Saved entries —
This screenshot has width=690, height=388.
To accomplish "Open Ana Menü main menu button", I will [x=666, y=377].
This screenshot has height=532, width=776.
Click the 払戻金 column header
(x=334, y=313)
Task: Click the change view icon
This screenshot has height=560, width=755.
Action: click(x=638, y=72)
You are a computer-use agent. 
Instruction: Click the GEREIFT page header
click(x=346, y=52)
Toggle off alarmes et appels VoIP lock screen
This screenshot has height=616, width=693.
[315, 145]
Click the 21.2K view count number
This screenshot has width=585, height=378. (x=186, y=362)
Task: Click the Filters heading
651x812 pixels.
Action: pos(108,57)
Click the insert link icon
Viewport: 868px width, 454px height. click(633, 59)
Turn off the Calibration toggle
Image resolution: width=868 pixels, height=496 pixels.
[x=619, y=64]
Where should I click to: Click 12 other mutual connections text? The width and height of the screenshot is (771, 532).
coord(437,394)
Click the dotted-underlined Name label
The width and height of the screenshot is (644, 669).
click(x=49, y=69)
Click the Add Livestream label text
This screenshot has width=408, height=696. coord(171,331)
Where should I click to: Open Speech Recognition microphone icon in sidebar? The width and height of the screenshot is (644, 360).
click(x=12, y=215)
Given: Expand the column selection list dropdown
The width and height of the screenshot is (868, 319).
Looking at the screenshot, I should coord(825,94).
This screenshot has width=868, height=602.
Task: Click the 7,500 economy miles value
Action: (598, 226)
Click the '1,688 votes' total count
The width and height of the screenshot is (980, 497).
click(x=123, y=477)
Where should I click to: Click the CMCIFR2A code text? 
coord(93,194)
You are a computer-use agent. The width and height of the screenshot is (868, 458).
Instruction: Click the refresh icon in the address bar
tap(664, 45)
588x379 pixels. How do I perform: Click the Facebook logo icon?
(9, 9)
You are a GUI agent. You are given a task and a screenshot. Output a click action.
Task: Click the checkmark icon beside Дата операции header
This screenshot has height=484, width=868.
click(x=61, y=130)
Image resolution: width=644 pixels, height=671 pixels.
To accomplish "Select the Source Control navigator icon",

Work order — Please report every line of the records above that contains the word "accomplish".

Reply to the task —
To accomplish "Open Ana Menü main menu button", I will [x=666, y=377].
To accomplish "Select the Source Control navigator icon",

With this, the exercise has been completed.